◆ Written request ◆
Render the material below as a Markdown table with the columns Row and Line, placing each non-blank line in its own row and numbering the rows consecutively.

◆ Data section ◆

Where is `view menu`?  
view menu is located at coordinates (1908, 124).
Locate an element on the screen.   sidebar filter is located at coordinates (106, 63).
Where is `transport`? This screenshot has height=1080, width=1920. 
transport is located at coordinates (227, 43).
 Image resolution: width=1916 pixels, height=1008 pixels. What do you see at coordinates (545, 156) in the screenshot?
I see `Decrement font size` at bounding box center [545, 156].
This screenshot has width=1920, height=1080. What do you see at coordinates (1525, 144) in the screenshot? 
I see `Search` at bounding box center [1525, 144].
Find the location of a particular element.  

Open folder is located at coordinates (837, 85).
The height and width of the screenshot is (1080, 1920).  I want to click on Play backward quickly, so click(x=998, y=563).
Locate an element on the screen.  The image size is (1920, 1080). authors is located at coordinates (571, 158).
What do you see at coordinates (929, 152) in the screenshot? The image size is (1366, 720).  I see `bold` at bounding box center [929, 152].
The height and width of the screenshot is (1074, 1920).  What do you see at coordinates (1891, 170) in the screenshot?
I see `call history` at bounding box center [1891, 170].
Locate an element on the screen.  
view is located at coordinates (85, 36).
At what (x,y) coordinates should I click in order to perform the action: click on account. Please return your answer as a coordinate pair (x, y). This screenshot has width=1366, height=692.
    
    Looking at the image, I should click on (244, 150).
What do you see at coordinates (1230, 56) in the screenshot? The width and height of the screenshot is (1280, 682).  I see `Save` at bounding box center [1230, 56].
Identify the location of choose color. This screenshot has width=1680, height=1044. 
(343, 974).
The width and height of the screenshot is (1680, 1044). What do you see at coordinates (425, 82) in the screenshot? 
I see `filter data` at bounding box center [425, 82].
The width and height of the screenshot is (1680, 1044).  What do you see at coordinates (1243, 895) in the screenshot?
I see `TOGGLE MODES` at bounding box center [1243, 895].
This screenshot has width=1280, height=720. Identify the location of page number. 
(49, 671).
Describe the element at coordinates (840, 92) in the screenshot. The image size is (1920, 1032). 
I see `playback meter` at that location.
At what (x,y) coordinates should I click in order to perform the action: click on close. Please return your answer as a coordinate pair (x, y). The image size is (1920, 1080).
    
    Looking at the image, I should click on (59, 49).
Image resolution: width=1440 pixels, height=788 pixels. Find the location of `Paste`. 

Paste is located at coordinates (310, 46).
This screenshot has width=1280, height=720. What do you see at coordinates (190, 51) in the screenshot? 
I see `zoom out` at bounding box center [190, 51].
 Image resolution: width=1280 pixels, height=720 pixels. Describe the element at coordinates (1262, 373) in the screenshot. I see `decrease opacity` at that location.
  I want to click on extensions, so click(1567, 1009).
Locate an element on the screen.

◆ Result below ◆
| Row | Line |
|---|---|
| 1 | Where is `view menu`?   |
| 2 | view menu is located at coordinates (1908, 124). |
| 3 | Locate an element on the screen.   sidebar filter is located at coordinates (106, 63). |
| 4 | Where is `transport`? This screenshot has height=1080, width=1920.  |
| 5 | transport is located at coordinates (227, 43). |
| 6 |  Image resolution: width=1916 pixels, height=1008 pixels. What do you see at coordinates (545, 156) in the screenshot? |
| 7 | I see `Decrement font size` at bounding box center [545, 156]. |
| 8 | This screenshot has width=1920, height=1080. What do you see at coordinates (1525, 144) in the screenshot?  |
| 9 | I see `Search` at bounding box center [1525, 144]. |
| 10 | Find the location of a particular element.   |
| 11 | Open folder is located at coordinates (837, 85). |
| 12 | The height and width of the screenshot is (1080, 1920).  I want to click on Play backward quickly, so click(x=998, y=563). |
| 13 | Locate an element on the screen.  The image size is (1920, 1080). authors is located at coordinates (571, 158). |
| 14 | What do you see at coordinates (929, 152) in the screenshot? The image size is (1366, 720).  I see `bold` at bounding box center [929, 152]. |
| 15 | The height and width of the screenshot is (1074, 1920).  What do you see at coordinates (1891, 170) in the screenshot? |
| 16 | I see `call history` at bounding box center [1891, 170]. |
| 17 | Locate an element on the screen.   |
| 18 | view is located at coordinates (85, 36). |
| 19 | At what (x,y) coordinates should I click in order to perform the action: click on account. Please return your answer as a coordinate pair (x, y). This screenshot has width=1366, height=692. |
| 20 |     Looking at the image, I should click on (244, 150). |
| 21 | What do you see at coordinates (1230, 56) in the screenshot? The width and height of the screenshot is (1280, 682).  I see `Save` at bounding box center [1230, 56]. |
| 22 | Identify the location of choose color. This screenshot has width=1680, height=1044.  |
| 23 | (343, 974). |
| 24 | The width and height of the screenshot is (1680, 1044). What do you see at coordinates (425, 82) in the screenshot?  |
| 25 | I see `filter data` at bounding box center [425, 82]. |
| 26 | The width and height of the screenshot is (1680, 1044).  What do you see at coordinates (1243, 895) in the screenshot? |
| 27 | I see `TOGGLE MODES` at bounding box center [1243, 895]. |
| 28 | This screenshot has width=1280, height=720. Identify the location of page number.  |
| 29 | (49, 671). |
| 30 | Describe the element at coordinates (840, 92) in the screenshot. The image size is (1920, 1032).  |
| 31 | I see `playback meter` at that location. |
| 32 | At what (x,y) coordinates should I click in order to perform the action: click on close. Please return your answer as a coordinate pair (x, y). The image size is (1920, 1080). |
| 33 |     Looking at the image, I should click on (59, 49). |
| 34 | Image resolution: width=1440 pixels, height=788 pixels. Find the location of `Paste`.  |
| 35 | Paste is located at coordinates (310, 46). |
| 36 | This screenshot has width=1280, height=720. What do you see at coordinates (190, 51) in the screenshot?  |
| 37 | I see `zoom out` at bounding box center [190, 51]. |
| 38 |  Image resolution: width=1280 pixels, height=720 pixels. Describe the element at coordinates (1262, 373) in the screenshot. I see `decrease opacity` at that location. |
| 39 |   I want to click on extensions, so click(1567, 1009). |
| 40 | Locate an element on the screen. |